LSP Vendor Management is Upping Its Game
Finding, qualifying, and testing translators and interpreters represents a sizable investment for most language service providers (LSPs). That challenge is even greater for the fast-growing ones, any venturing into new markets, and those starting new service lines. For most LSPs, that means adding or enhancing the vendor management function to locate, vet, and retain linguists and other specialists. Providers typically introduce vendor manager positions by Stage 2 of the LSP Metrix, CSA Research's maturity model that describes how providers evolve over time. Large LSPs require teams of upwards of 20 employees to keep up with the work. But is throwing more warm bodies at vendor management the only way to scale?
On the project management side, artificial intelligence (AI) is enabling operations to process a growing number of jobs in a total lights-out mode – that is, they require no human intervention. CSA Research sees developers applying AI to screening and testing linguists. Forward-thinking providers seek to automate the management of the many moving parts of the vetting of not just any new translator or interpreter, but of any other role they decide to contract out.
One technology vendor recognized this opportunity to help LSPs qualify their suppliers and earlier this year released Rosalyn.ai (formerly Proctest), a semi-automated vendor testing platform. According to its CEO, Noorullah Akbari, the product is designed to "help LSPs automate their hiring process so they become more efficient and scalable without the need to hire more vendor managers." This solution focuses on exam scheduling, test design, online proctoring, and automated test scoring.
The system brings to light three new practices that CSA Research expects a growing number of LSPs to adopt – proctored exams, new testing formats, and automated grading:
- Proctored exams. When linguists translate sample tests from their homes or at other unsupervised exam sites, you rely on blind faith that they don't have anyone helping them out or that they're using any disallowed aids such as possible existing translations of the material.
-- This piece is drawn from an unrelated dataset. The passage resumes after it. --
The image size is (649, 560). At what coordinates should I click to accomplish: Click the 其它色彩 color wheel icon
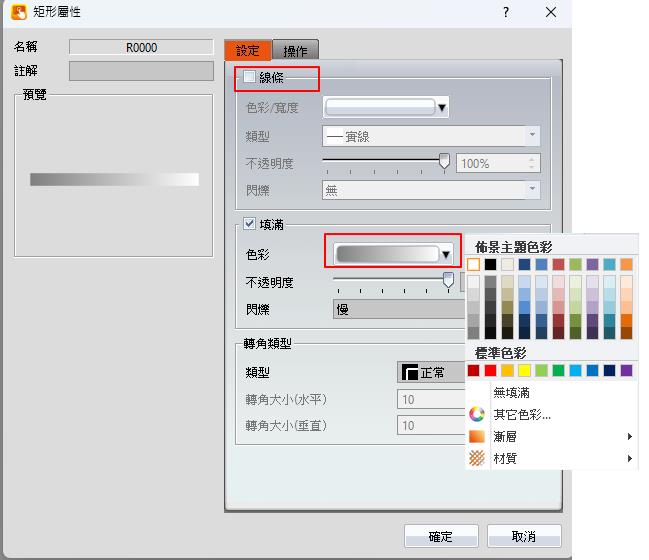click(x=476, y=414)
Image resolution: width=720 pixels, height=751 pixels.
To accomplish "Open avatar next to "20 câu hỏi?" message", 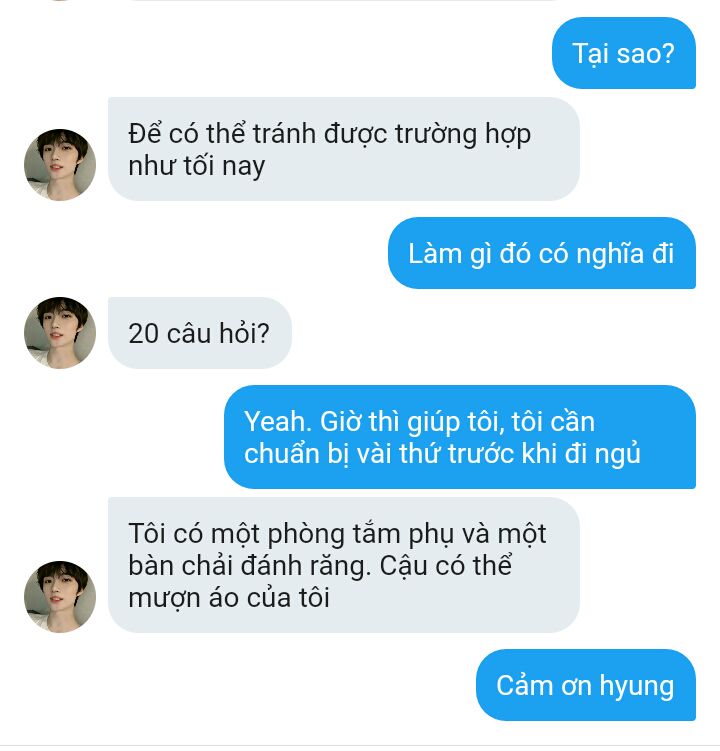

In a monitored online environment such as the one supported by Rosalyn.ai, you have the option to review video footage and audio recording of the examinee to detect possible cheating. You may even decide whether to enable an open-book or closed-browser test. According to Akbari, LSPs already using its software find a better match between translator test results and actual on-the-job performance than when their candidate linguists take tests without supervision.
- New test formats. Interpreting tests have been difficult to administer remotely without a live grader on the phone. Rosalyn.ai's solution enables linguists to record their interpreting session for review by a grader at a later time. It also offers more options to test linguists beyond the standard sample text to translate. Its test bank of multiple-choice questions encourages new test types to verify a linguist's understanding of a text and knowledge of the target language grammar and style.
- Automated grading. Standardized test companies have long used machines to grade tests that have only one answer to their questions. Rosalyn.ai brings this capability to testing linguists - it can automatically correct tests and even provide a real-time grade if the LSP chooses so. The company is even working on automated marking of audio-clips. Additionally, LSPs can choose to have a human grader review and, if necessary, override the computer's corrections.
Automation is bound to disrupt how vendors and LSPs interact. To bypass linguist skepticism about taking tests while being videotaped and with their systems monitored, technology providers need to offer greater efficiency for vendors than the methods commonly used by language service companies. In addition, those companies can't get so excited about the new testing possibilities that they turn their performance assessments into an obstacle course for their potential vendors.
Two features are missing from the current product: 1) it lacks connectors to translation and interpreting management systems (TMSes and IMses) creating a need for dual data entry that diminishes the promised efficiency gains; and 2) it doesn't have the ability to coordinate other documents required for effective vendor management, such as résumés, records, forms, and agreements, and skill testing in specific applications. For example, how do you determine whether a translator is proficient in SDL Trados or that a desktop publisher can effectively use InDesign?
However, the product is very new, improving fast, and offers concrete efficiencies right out of the box, which makes it an interesting first step for language services providers that have not developed yet and the vendor management automation in their systems.
CSA Research has identified other efforts underway in this area with buyers of language services, such as the Hermes project from Netflix, language services providers with proprietary solutions, and emerging tech vendors. We expect commercial providers' TMSes and IMses to take a keen interest in vendor management automation and refine their own offerings – or integrate solutions such as Rosalyn.ai. The race for vendor management automation is on and ever widens the gap between LSPs that put their trust in AI and machine learning to assist their operations and those that rely on human-led processes only.